*TASK TO CARRY OUT*. Please edit the entries below by replacing "sidebar" with "navigation bar", leaving everything else unchanged.

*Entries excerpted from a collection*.

= = =

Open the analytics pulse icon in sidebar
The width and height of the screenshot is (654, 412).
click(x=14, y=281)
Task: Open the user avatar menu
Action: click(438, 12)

= = =

*RESULT OF THIS EXERCISE*.
Open the analytics pulse icon in navigation bar
The width and height of the screenshot is (654, 412).
click(x=14, y=281)
Task: Open the user avatar menu
Action: click(438, 12)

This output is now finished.